> **Exercise directions**
Using the records below, quote only the span that opens with the line containing "Contribute (670, 257)" and closes with the line containing "Blog (588, 257)", exactly and inclusively.

> **Task data**
+ + + +
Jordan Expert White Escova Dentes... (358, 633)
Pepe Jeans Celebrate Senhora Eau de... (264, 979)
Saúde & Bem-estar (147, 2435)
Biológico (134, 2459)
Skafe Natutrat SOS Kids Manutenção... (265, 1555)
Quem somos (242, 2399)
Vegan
+ + + +
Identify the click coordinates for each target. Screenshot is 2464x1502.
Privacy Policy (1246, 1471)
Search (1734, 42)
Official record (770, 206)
+ + + +
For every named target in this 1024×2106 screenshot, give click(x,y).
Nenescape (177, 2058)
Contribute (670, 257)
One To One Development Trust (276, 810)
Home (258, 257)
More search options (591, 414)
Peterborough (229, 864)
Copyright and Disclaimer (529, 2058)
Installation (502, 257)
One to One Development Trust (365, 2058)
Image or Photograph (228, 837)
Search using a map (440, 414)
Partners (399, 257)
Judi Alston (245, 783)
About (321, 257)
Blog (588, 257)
+ + + +
> **Response area**
Contribute (670, 257)
One To One Development Trust (276, 810)
Home (258, 257)
More search options (591, 414)
Peterborough (229, 864)
Copyright and Disclaimer (529, 2058)
Installation (502, 257)
One to One Development Trust (365, 2058)
Image or Photograph (228, 837)
Search using a map (440, 414)
Partners (399, 257)
Judi Alston (245, 783)
About (321, 257)
Blog (588, 257)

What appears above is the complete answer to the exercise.